Anna Mazzola is the award-winning author of historical, crime and Gothic novels. Her latest historical novel, The Book of Secrets, won the CWA Gold Dagger for Best Crime Novel of the Year 2025. Her debut novel, The Unseeing, won an Edgar Allan Poe award. Anna also writes legal thrillers under the name Anna Sharpe, the first of which, Notes on a Drowning, was a Times thriller of the month. When not writing or teaching, Anna is a human rights and criminal justice solicitor, working with survivors of crime. She lives in South London with two children, one husband, a black cat and a snake. She has good friends in Bosham, so regularly visits the area. She doesn’t bring the snake.
https://bsky.app/profile/annamazz.bsky.social
Https://www.facebook.com/AnnaMazzolaWriter
Https://www.instagram.com/annamazzolawriter
Kate Mosse CBE FRSL is an award-winning novelist, playwright, performer, interviewer and writer of history and memoir.
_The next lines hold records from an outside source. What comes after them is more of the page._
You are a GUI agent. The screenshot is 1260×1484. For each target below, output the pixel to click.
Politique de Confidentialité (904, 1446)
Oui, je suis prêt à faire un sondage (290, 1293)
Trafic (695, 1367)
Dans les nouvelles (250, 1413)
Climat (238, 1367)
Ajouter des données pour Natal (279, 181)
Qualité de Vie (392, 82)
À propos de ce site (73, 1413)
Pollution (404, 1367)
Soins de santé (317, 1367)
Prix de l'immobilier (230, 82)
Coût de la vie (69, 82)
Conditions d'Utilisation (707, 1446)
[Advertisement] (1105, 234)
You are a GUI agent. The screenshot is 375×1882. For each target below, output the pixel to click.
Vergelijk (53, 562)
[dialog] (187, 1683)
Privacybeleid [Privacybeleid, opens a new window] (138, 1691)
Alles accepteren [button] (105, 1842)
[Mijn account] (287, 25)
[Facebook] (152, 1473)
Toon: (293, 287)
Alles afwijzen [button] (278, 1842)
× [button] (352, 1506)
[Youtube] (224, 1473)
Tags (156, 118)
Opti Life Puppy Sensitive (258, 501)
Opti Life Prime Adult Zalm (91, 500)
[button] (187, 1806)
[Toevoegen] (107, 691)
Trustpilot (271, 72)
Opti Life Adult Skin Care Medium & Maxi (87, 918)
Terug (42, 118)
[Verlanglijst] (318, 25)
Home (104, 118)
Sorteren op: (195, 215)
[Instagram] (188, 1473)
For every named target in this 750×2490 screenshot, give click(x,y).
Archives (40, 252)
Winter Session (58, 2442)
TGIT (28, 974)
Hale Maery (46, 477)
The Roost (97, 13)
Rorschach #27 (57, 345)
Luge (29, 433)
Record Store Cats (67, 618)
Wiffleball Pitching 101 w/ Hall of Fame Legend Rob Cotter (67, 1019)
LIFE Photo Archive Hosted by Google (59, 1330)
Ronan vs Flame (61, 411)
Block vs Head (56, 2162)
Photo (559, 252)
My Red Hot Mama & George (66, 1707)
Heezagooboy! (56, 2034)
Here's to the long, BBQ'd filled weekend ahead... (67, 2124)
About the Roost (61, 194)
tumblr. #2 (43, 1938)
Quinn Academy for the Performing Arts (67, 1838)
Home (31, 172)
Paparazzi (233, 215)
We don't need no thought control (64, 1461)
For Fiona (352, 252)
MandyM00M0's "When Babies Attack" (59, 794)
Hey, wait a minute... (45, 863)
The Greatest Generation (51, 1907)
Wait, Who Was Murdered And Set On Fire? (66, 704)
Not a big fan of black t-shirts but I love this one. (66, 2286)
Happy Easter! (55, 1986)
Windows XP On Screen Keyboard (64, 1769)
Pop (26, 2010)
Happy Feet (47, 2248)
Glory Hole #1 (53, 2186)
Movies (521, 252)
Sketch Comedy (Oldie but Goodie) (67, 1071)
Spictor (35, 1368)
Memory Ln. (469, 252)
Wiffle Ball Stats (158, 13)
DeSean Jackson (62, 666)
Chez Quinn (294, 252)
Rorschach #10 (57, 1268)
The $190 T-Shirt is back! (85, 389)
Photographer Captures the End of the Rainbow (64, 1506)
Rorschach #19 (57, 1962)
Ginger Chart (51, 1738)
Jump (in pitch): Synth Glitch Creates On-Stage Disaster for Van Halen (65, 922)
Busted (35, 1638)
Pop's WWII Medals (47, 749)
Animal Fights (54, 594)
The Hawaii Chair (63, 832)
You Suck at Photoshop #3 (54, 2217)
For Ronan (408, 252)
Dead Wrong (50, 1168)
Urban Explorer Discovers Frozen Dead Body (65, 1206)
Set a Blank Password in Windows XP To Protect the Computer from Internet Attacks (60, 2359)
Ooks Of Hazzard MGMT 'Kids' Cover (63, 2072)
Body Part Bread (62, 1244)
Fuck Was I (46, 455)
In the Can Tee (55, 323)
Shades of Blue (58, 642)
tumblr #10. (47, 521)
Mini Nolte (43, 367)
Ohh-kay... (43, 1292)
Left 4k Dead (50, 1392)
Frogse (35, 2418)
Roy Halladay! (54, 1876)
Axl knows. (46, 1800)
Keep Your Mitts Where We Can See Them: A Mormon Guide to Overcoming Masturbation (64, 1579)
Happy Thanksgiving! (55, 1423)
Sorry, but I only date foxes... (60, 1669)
The author of twelve novels and short-story collections, her books have been translated into thirty-eight languages and published in more than forty countries. Fiction includes the multimillion-selling Languedoc Trilogy (Labyrinth, Sepulchre, Citadel), the No 1 bestselling Joubert Family Chronicles (The Burning Chambers, The City of Tears, The Ghost Ship, The Map of Bones) and Gothic fiction The Taxidermist’s Daughter and The Winter Ghosts. Her highly-acclaimed non-fiction includes An Extra Pair of Hands, Warrior Queens & Quiet Revolutionaries and her first YA non-fiction book Feminist History for Every Day of the Year. The Founder Director of the Women’s Prize for Fiction and the Women’s Prize for Non-Fiction and the Founder of the global #WomanInHistory campaign, Kate is also a trustee of the British Library, a Fellow of the Royal Society of Literature, an Honorary Fellow of the Society of Authors and a Visiting Professor of Contemporary Fiction and Creative Writing at the University of Chichester. She was awarded a CBE in the King’s New Year’s Honours list 2024.